D em Himmel ist Victor Perli (38) derzeit gerne schon mal 2.000 Meter näher als in seinem Berliner Abgeordnetenbüro: dreiwöchiger Wanderurlaub mit seiner Partnerin erst nach Tirol und dann nach Mittelitalien: "Ich bin beim Wandern kein Gipfelkletterer, aber ich mag hohe Berge mit Aussicht." Für ihn bedeutet das Erholung pur - nicht zuletzt nach der letzten Parlamentswoche vor der Sommerpause mit den Etat-Debatten. Perli sitzt für die Linksfraktion im Haushaltsausschuss.

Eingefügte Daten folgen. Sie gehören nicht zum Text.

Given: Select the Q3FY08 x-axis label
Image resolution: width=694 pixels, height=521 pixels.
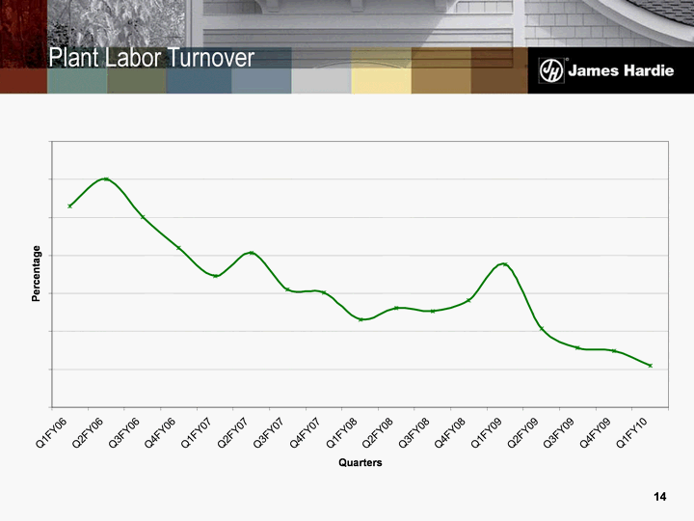Looking at the screenshot, I should [414, 433].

Für das von der Koalition vorgelegte Zahlenwerk hat er nichts als Schelte übrig: "Aus unserer Sicht ist das ein Haushalt, der soziale Ungerechtigkeit hinnimmt, aufrüstet und von unten nach oben umverteilt. Der an Problemen nichts ändert und zu wenig enthält für den Klimaschutz und die Zukunftsaufgaben." Die Koalition feiere sich für die Schwarze Null. "Dabei übersieht sie, dass wir einen immensen Investitionsstau in der Gesellschaft haben - von maroden öffentlichen Gebäuden und kaputten Straßen bis hin zu einem Personalmangel überall im öffentlichen Dienst." Sein knapper Befund: "Da wird auf Kosten der Zukunft gespart."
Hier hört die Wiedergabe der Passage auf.